# ЧТО ТРЕБУЕТСЯ
**a.** Соответствуют ли интервью о модернизации здравоохранения эти утверждения: (i) клиника получила по программе 134 млн рублей; (ii) эти средства разрешалось тратить на лекарства; (iii) направление расходов выбирал руководитель учреждения со своей командой? Для каждого ответьте «да» или «нет» и дословно приведите решающие слова текста.
**b.** Какие должность и звание Якова Накатиса указаны в интервью о модернизации здравоохранения?
**c.** Продолжите интервью о модернизации здравоохранения после последнего приведенного предложения.

# ФРАГМЕНТ ДОКУМЕНТА
+++

"Медицина — это не планово убыточная отрасль"
Главный врач клинической больницы N 122 им. Л. Г. Соколова, главный оториноларинголог РФ, профессор ЯКОВ НАКАТИС рассказал КОНСТАНТИНУ ПЕТРОВУ, может ли современная отечественная больница самостоятельно зарабатывать на свою деятельность, уместен ли термин "окупаемость" по отношению к медицинскому учреждению и в чем главное достоинство программы модернизации российского здравоохранения.
BUSINESS GUIDE: в России уже несколько лет реализуется программа модернизации здравоохранения. Как вы оцениваете ее результаты для вашей клиники?
ЯКОВ НАКАТИС: Вообще эта программа — колоссальная идея. В принципе, модернизация должна идти в плановом порядке. Но здесь решили сделать разовое финансовое вливание. И я думаю, что крайне своевременно. Очень важно, что были выделены только деньги, а руководитель учреждения вместе со своей командой выбирал, на какое направление их отдать. Это правильно, поскольку я знаю, что у нас есть "плановые" деньги, которые мы выделяем на ремонты, на закупку оборудования и так далее... Но их часто не хватает. А тут появились дополнительные средства, которые мы можем направить на эти нужды. Наша клиника получила 134 млн рублей, и мы были обязаны их использовать только на ремонт и приобретение техники. Ни на лекарства, ни на заработную плату, ни на расходные материалы, а только на модернизацию помещений и оборудования.

+++

(Записи набора данных)
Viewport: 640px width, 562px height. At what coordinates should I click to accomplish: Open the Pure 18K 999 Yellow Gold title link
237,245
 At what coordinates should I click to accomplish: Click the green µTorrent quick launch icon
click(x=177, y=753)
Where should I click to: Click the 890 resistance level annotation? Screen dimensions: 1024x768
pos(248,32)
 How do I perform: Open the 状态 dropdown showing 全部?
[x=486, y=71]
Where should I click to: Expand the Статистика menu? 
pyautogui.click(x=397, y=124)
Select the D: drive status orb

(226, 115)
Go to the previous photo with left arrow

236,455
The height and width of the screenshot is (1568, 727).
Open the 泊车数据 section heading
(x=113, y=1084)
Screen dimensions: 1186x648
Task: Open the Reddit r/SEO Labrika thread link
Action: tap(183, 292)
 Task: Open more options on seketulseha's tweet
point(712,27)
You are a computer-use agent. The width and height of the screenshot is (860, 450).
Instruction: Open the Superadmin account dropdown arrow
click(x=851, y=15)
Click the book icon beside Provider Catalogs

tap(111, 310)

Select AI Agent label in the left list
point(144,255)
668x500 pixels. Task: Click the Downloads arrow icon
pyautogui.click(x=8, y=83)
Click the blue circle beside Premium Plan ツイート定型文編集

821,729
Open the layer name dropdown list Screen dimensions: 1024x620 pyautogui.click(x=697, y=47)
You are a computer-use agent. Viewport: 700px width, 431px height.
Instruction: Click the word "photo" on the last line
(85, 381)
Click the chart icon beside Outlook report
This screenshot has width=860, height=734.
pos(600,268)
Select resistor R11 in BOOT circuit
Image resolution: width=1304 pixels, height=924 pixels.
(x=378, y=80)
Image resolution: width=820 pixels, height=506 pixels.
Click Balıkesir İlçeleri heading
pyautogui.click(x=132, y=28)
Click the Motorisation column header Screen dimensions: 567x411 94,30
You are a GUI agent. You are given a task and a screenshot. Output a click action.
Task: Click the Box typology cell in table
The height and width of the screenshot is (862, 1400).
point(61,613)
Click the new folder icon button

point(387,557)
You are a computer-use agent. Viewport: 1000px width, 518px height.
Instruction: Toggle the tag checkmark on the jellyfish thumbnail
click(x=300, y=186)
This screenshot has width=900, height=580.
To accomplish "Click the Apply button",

+++

# ОТВЕТЫ ПО ПУНКТАМ
**a.**
(i) Да: «Наша клиника получила 134 млн рублей».
(ii) Нет: «Ни на лекарства, ни на заработную плату, ни на расходные материалы, а только на модернизацию помещений и оборудования».
(iii) Да: «руководитель учреждения вместе со своей командой выбирал, на какое направление их отдать».

**b.** Главный врач клинической больницы N 122 им. Л. Г. Соколова, главный оториноларинголог РФ, профессор.

**c.**
BG: Значит, это сугубо техническая модернизация, а не модернизация знаний персонала?
Я. Н.: Да, техническая. Эти деньги нельзя было потратить на обучение. Но это даже хорошо, поскольку у нас был собственный план технической модернизации, но мы понимали, что денег на это у нас не хватит.
Нашему учреждению 40 лет. Клинической больнице в этом году исполнилось 30 лет, соответственно — три десятка лет этому зданию и, например, лифтовому оборудованию. А это для нас первая большая проблема. Когда я 20 лет назад принял клинику в качестве руководителя, здесь лечилось 9 тыс. человек в год. В то время пребывание пациента в больнице составляло 17,6 дня, сейчас — 6,2 дня. И лечится у нас теперь 23 тыс. человек в год. А это колоссальная нагрузка на лифтовое оборудование, которое уже выработало свой ресурс. У нас десять лифтов, но все мы заменить, конечно, не могли, поэтому решили ограничиться только тремя — для пассажиров.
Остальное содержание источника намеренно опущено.